Unless your game system does something with numerically expressed experience points, the actual value of points is irrelevant.
No, there would be no effect of zeroing XP each level in D&D 4e using the standard (as printed) XP values for levels and encounters, other than levels taking a progressively longer time to attain (the MMORPG "grind" style of decelerating progression).
D&D 4th edition has a few entirely arbitrary number systems, and XP is one of them. The values as presented in the books aren't inherently meaningful; you could change those values and change all the values of XP that monsters and quests give and come up with entirely different values and the game wouldn't really change, in and of itself. All that would change is how quickly your players go up levels, and that's already something DMs have a huge amount of control over. Consider, for example, that some DMs simply forgo XP entirely and declare their players level up at story-appropriate moments.
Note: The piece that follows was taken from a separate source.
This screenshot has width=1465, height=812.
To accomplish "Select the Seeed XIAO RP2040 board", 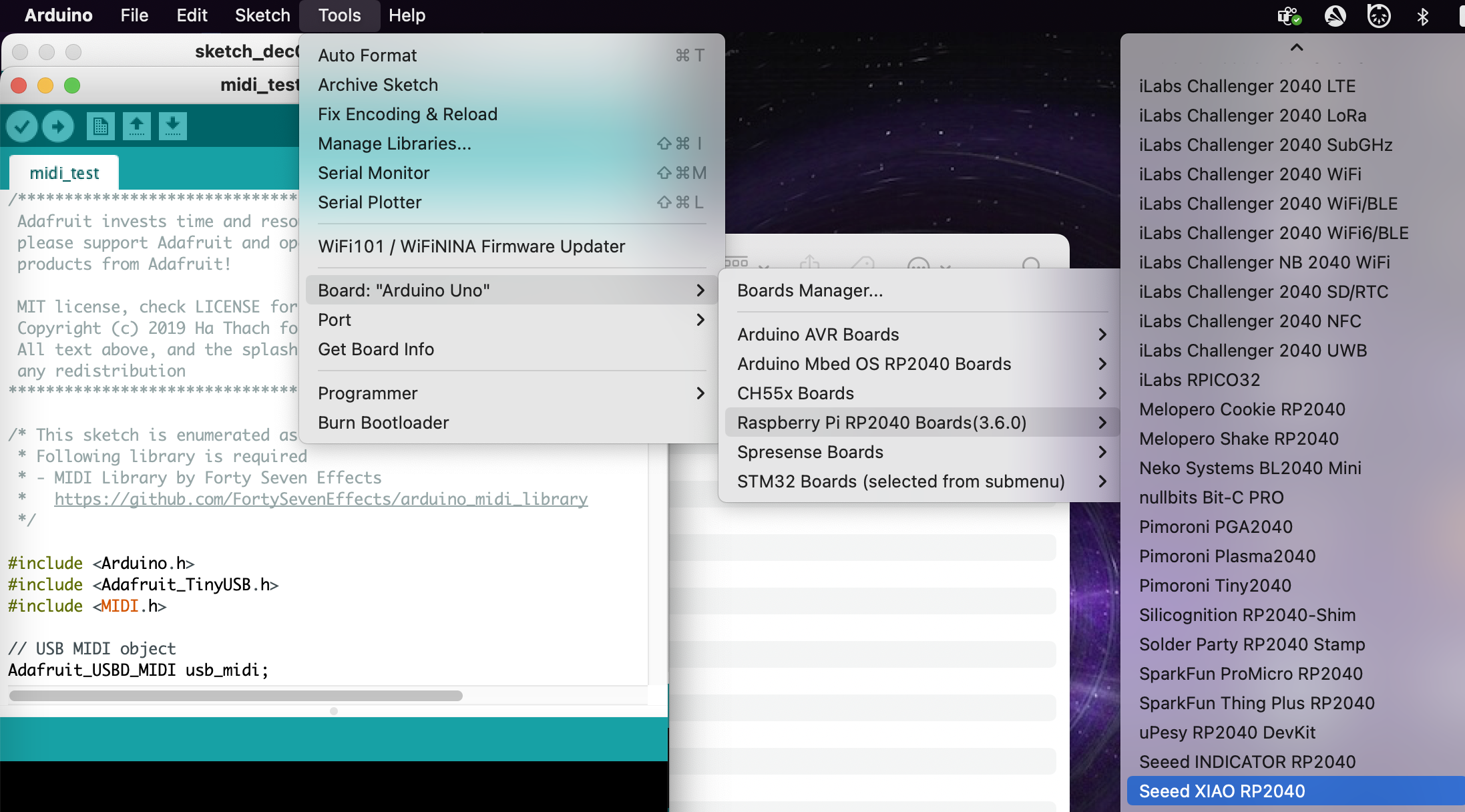I will 1222,791.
As others have pointed out, the XP system as written is balanced with monsters, which have XP costs, and encounters, which have XP budgets, all in the intention of having about 8-10 encounters per level. You could abandon XP and just track encounters and level up characters after every 8-10 encounters.
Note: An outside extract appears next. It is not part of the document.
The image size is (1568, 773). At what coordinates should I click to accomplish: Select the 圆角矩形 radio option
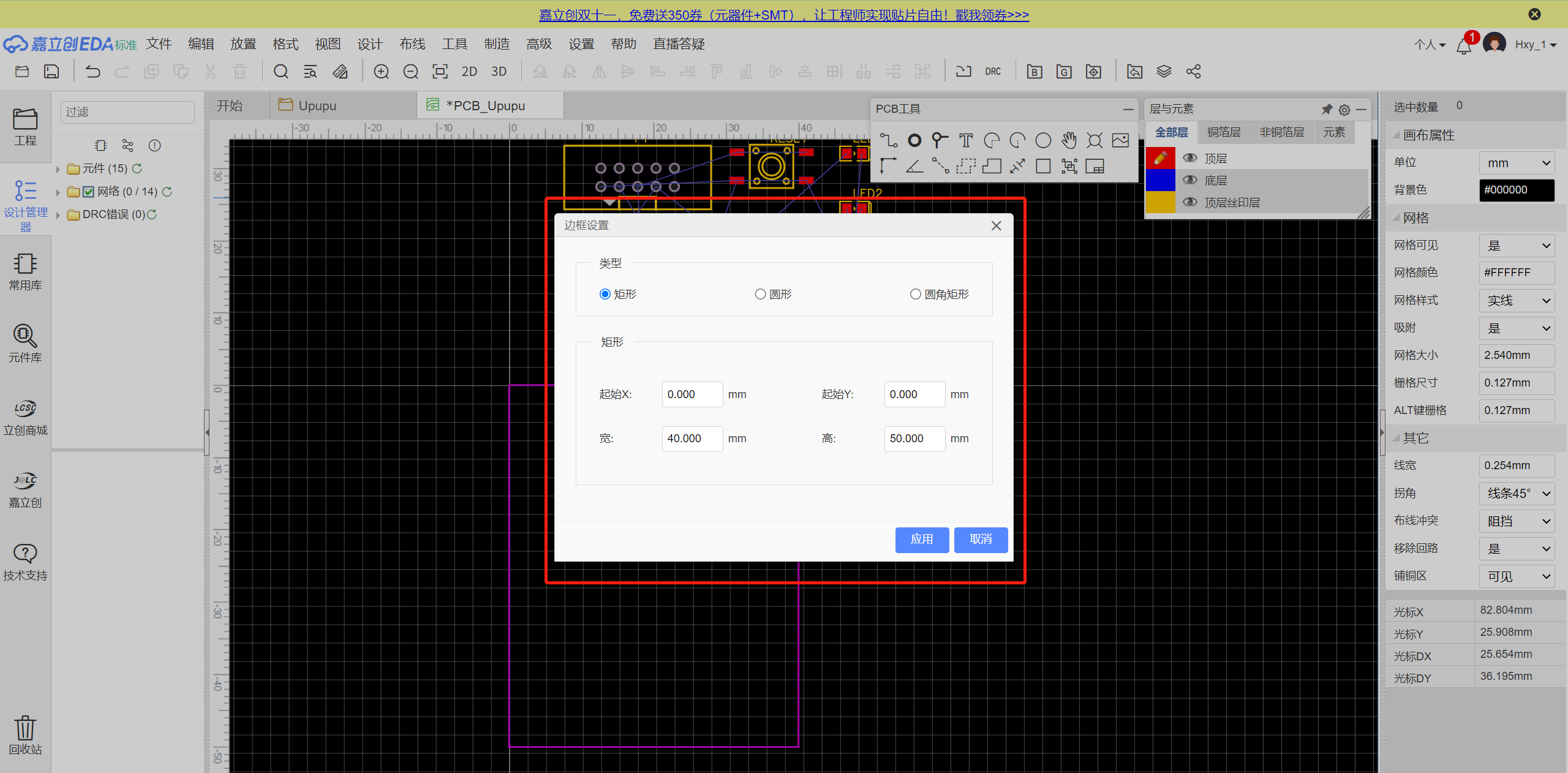pos(915,294)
But XP was meant to add some extra nuance or reward for characters that find creative ways to bypass encounters. If you don't want players to feel penalized for negotiating with orcs rather than slaying them, you might give the same amount of XP for the skill challenge as you would for the battle. The point of experience points, really, is so that, each time you deliver them to players, players know they did what they were meant to do.
In reality, it's just a pretty raw and basic reward point system, a pat on the head, a Pavlovian bell, as it were, to get the players salivating.
Zeroing them for each level might have some psychological effect beyond having to change the math on how much you need per level. Note that many MMORPGs zero XP each level. Also note that many MMORPGs are designed to slow down leveling as players progress. However, the psychology of zeroing is meant to make it easier for players to know how far, percentage wise, they are in leveling up: 1,247,285 of 2,500,000 is a lot more clearly 50% than 1,247,285 of 1,300,000 (when the last level was at 1,200,000, but you don't see that information anywhere).
Arguably, a simpler XP system than the one in D&D 4e would be to zero after each level and level up at a fixed value, such as 1000 XP. Then players always know exactly how far into the current level they are. Each encounter would deliver about 100 XP, give or take a few points, based on the DM's discretion on difficulty and such.
As for the effects of the raw change to D&D 4e play if you zero XP each level and make no other change, it slows level progression by about 5 times. As wax eagle points out, it creates a parabolic XP curve which rapidly slows from levels 1 to 10, going from 10 encounters up to nearly 50, and then hovers around 50 encounters per level from levels 11 through 30.
Of course, maybe you want a slow campaign with about 5 times more content per level. At which point: go for it!